Bhatti’s arrest had sent shockwaves through the community, as he found himself entangled in the legal web of Pakistan’s blasphemy statutes particularly Section 295-B of the Pakistan Penal Code, which carries a mandatory life sentence.

The allegations stemmed from claims made by Fatima, a member of the Brethren house church founded by the Bhatti family, accusing him of desecrating the Quran. Fatima alleged that Bhatti forcefully entered her house, assaulted her, and tore the Islamic scripture, citing her family’s conversion to Islam approximately eighteen months earlier.

However, the case took a dramatic turn when Fatima confessed to fabricating the accusations along with her husband and two others. Their motive, it emerged, was to obstruct the efforts of Bhatti, also known as Bhagat, to divide property that she lived on between her family and another Christian household.

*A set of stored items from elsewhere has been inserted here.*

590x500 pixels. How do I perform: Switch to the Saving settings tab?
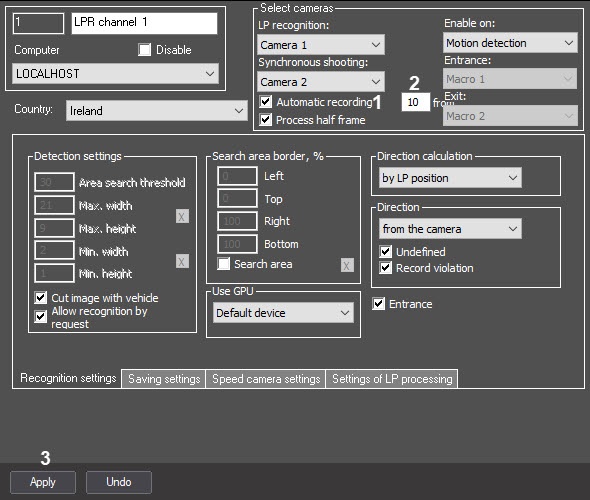pos(164,379)
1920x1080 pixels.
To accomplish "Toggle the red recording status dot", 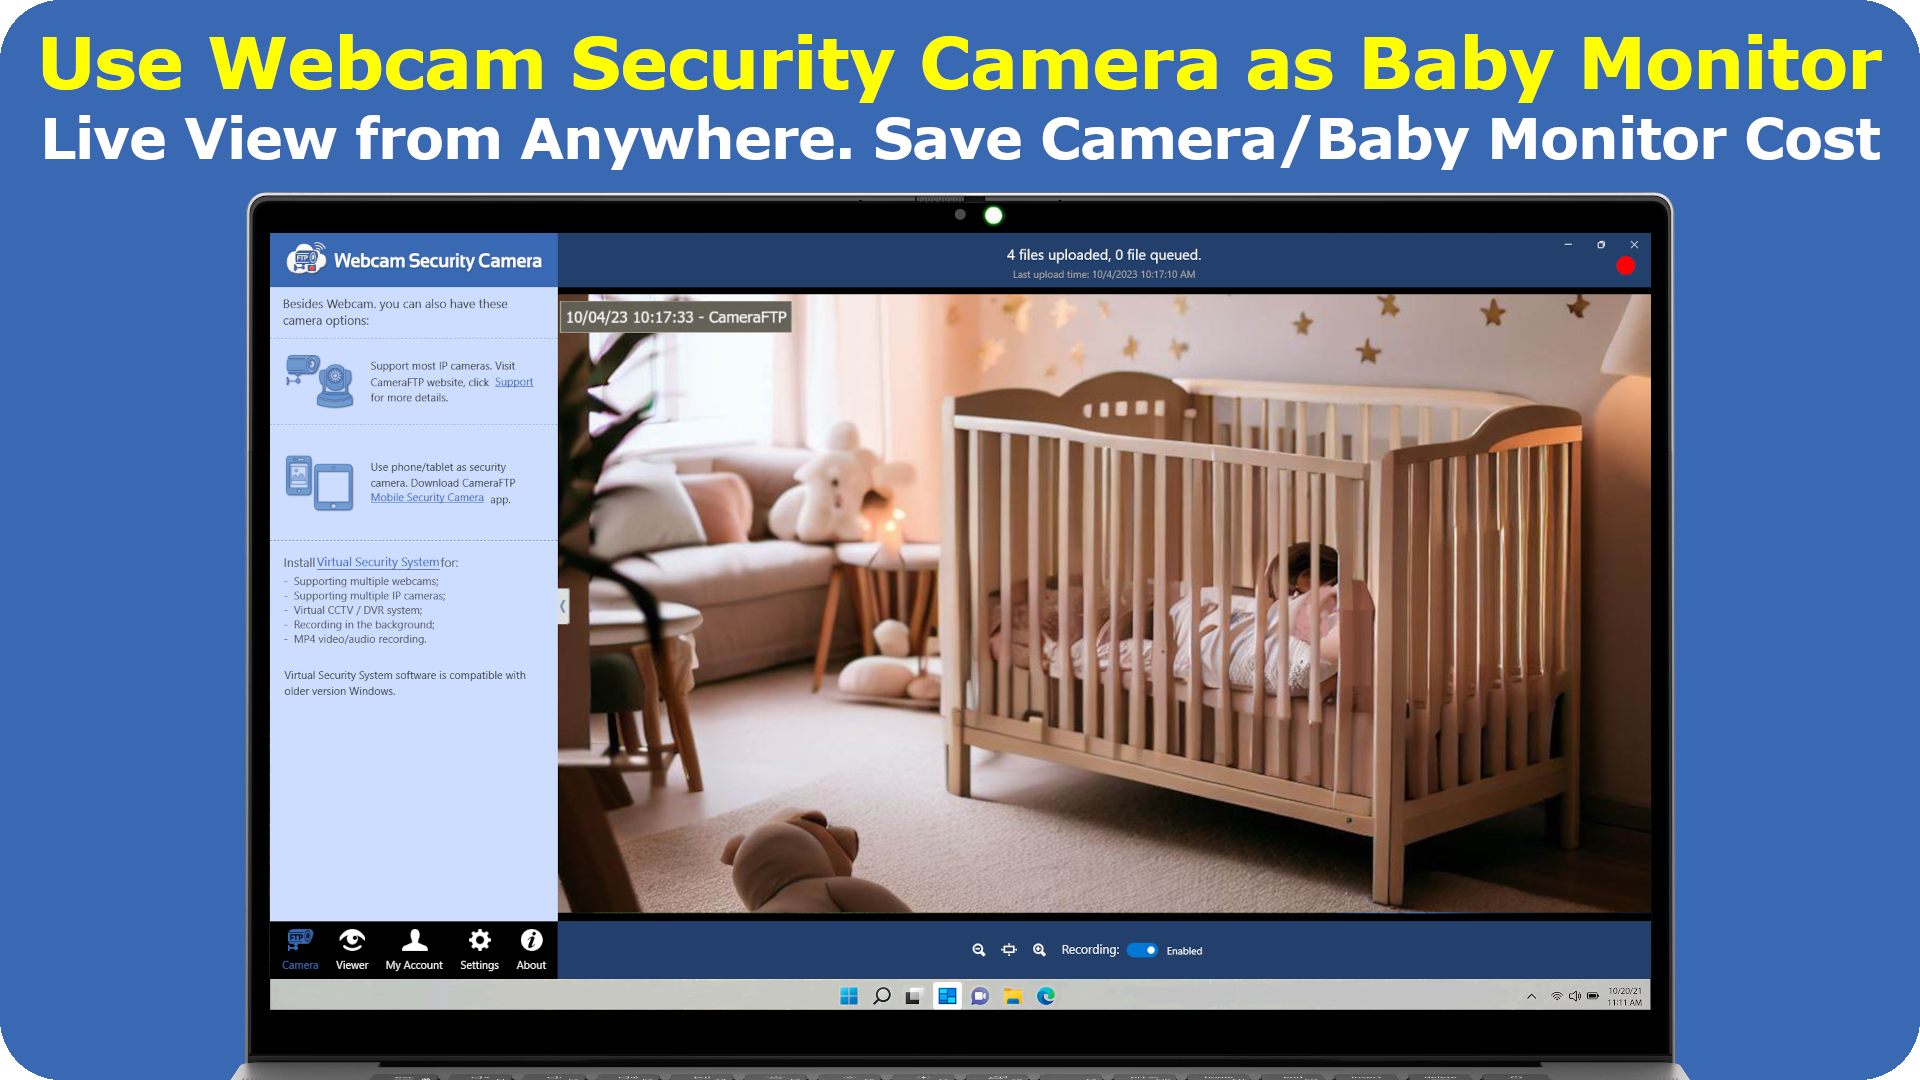I will click(x=1626, y=265).
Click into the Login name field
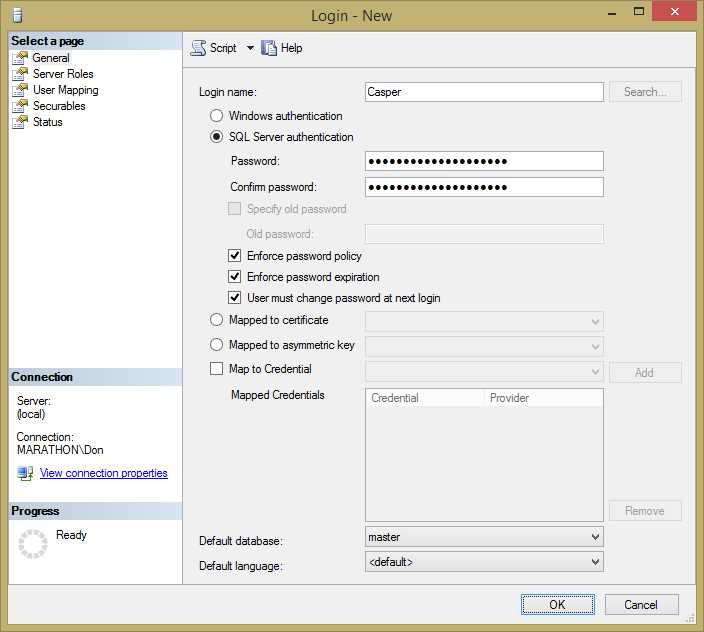Viewport: 704px width, 632px height. (x=484, y=92)

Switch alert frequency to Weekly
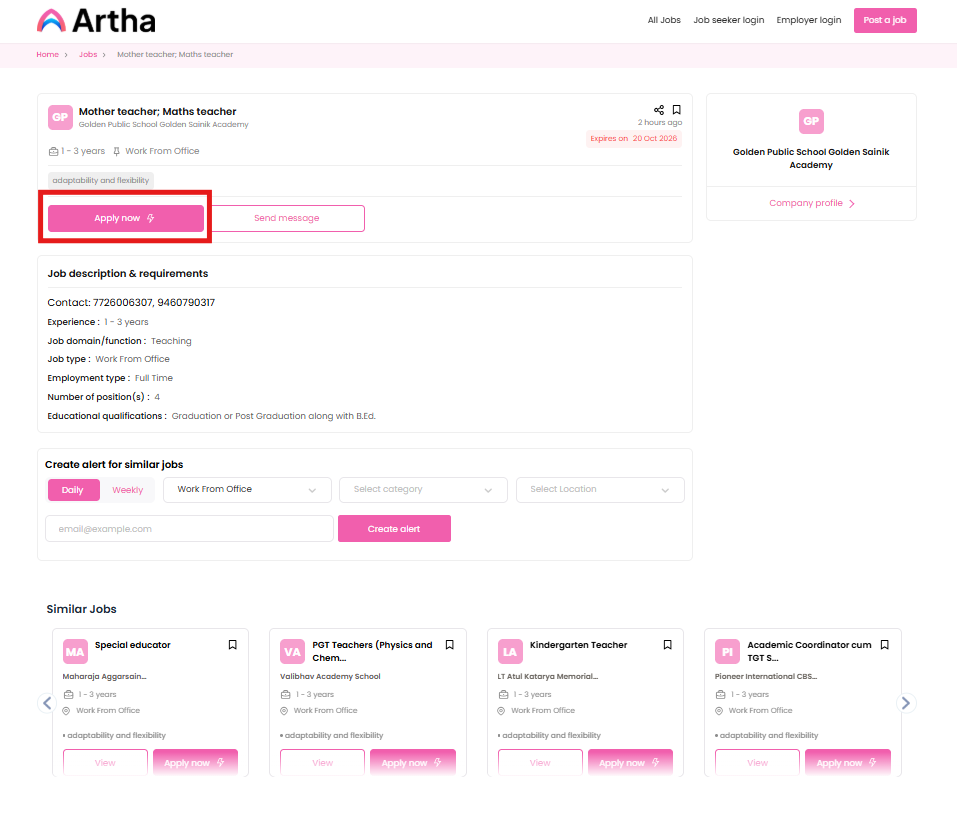click(127, 490)
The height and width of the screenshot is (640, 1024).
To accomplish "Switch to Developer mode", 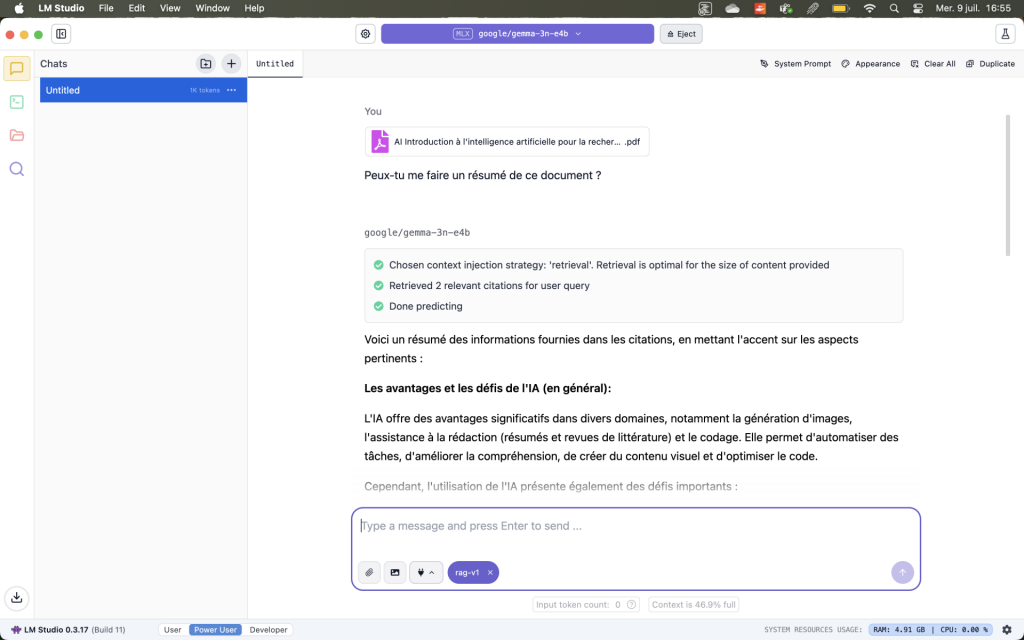I will [x=269, y=630].
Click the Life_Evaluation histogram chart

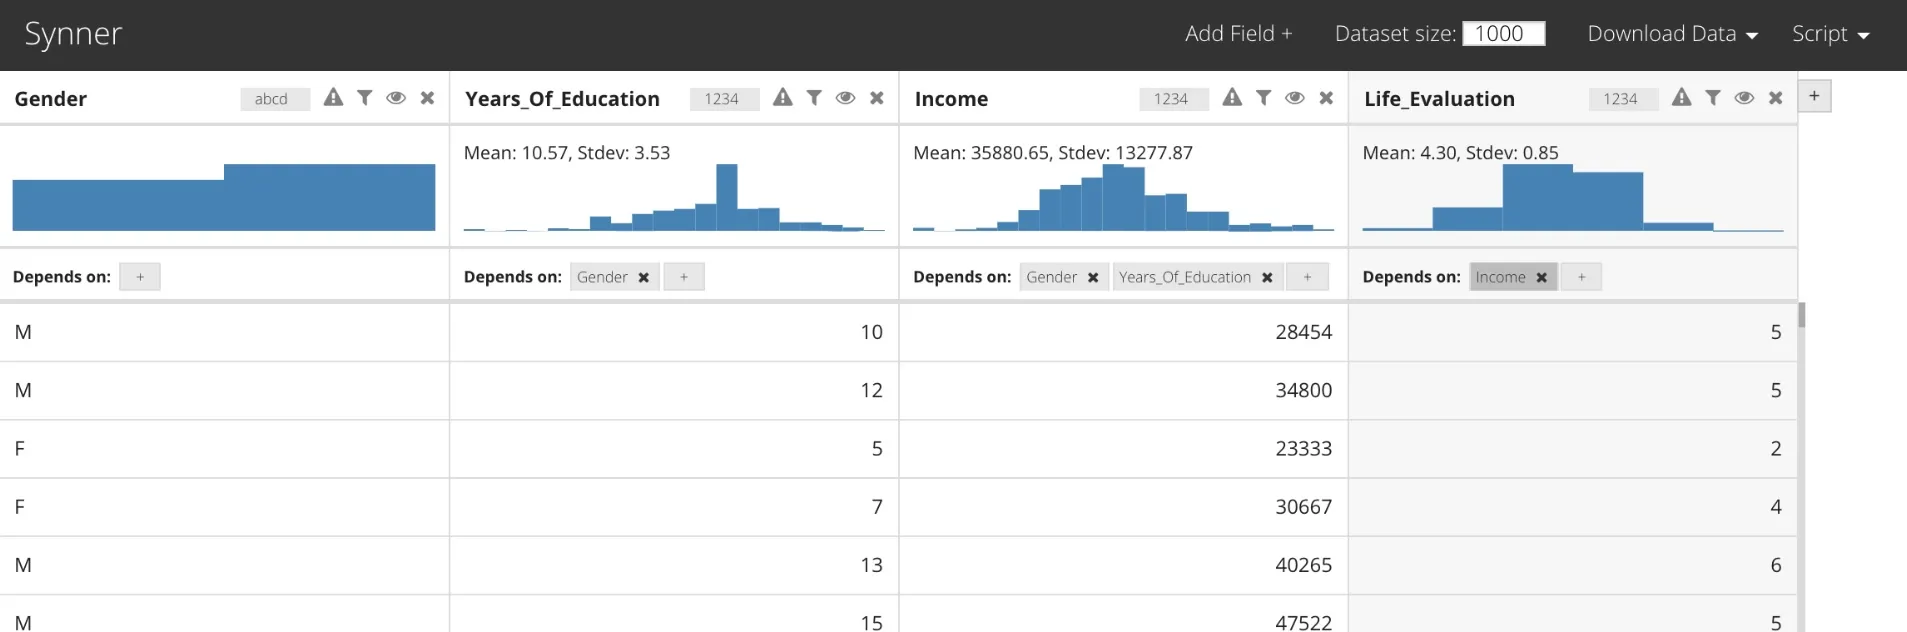point(1572,197)
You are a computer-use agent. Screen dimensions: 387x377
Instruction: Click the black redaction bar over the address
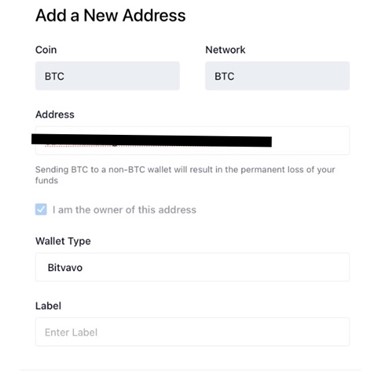coord(152,140)
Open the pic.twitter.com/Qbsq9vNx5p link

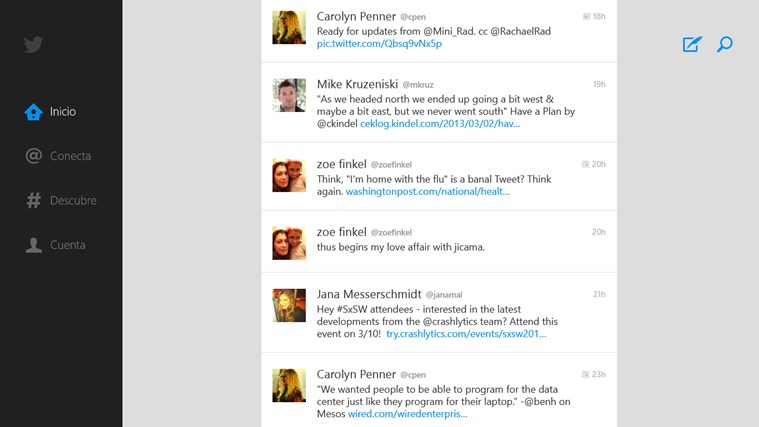tap(379, 44)
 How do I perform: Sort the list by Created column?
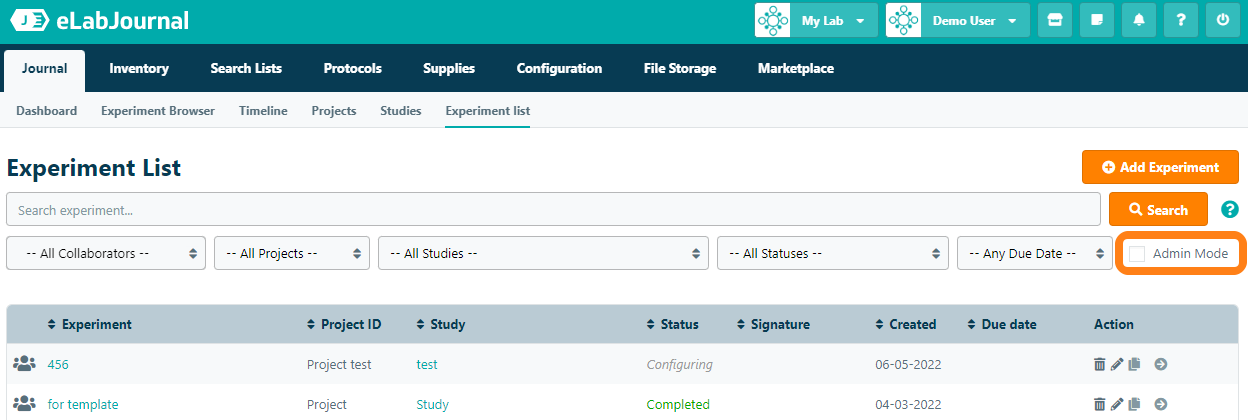click(912, 325)
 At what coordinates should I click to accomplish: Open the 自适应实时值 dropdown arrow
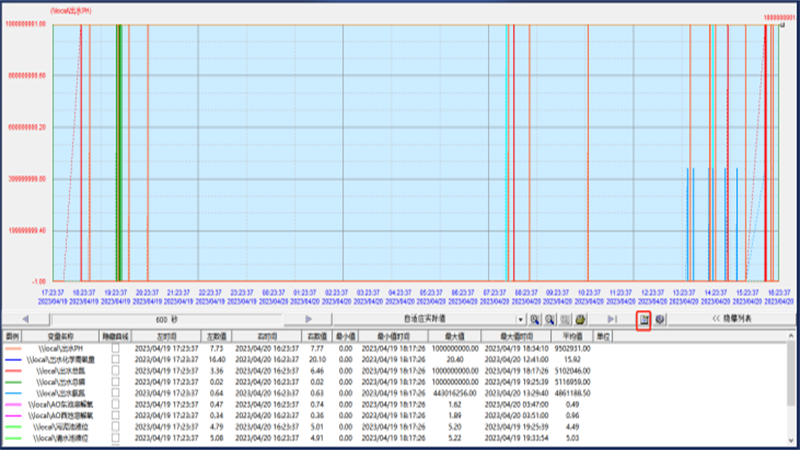(x=521, y=319)
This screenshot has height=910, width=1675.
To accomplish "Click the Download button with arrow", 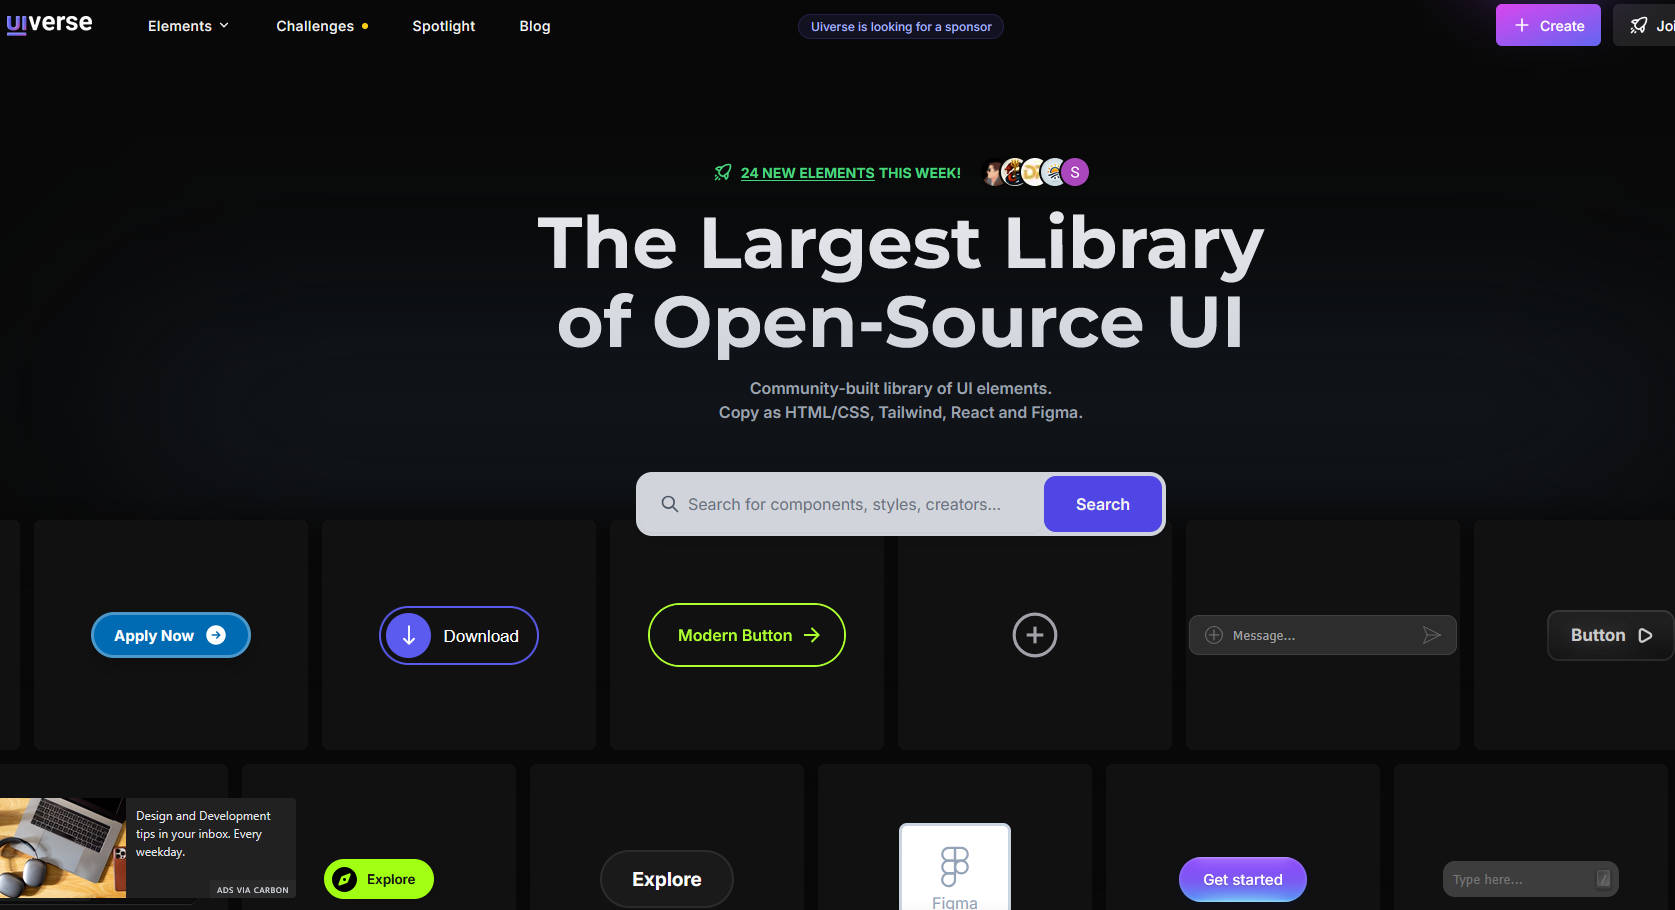I will click(459, 636).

Bhatti had generously offered Fatima free accommodation on his property. However, tensions arose when Fatima objected to Bhatti’s proposal to divide her residence with another disadvantaged Christian family.

Asher Sarfaraz, head of Christians True Spirit (CTS), who spoke to Christian Today, praised the swift resolution of Bhatti’s case, describing his discharge within two days as remarkable. He acknowledged the rarity of someone being freed from such charges promptly and commended the police for conducting a fair investigation to ensure justice for the innocent Christian.

“When we investigated the matter, we found it to be a case of false allegation. We appealed to the police for a fair investigation, which was done, and Younis Bhatti was released. We are very thankful to God and to the authorities,” he said.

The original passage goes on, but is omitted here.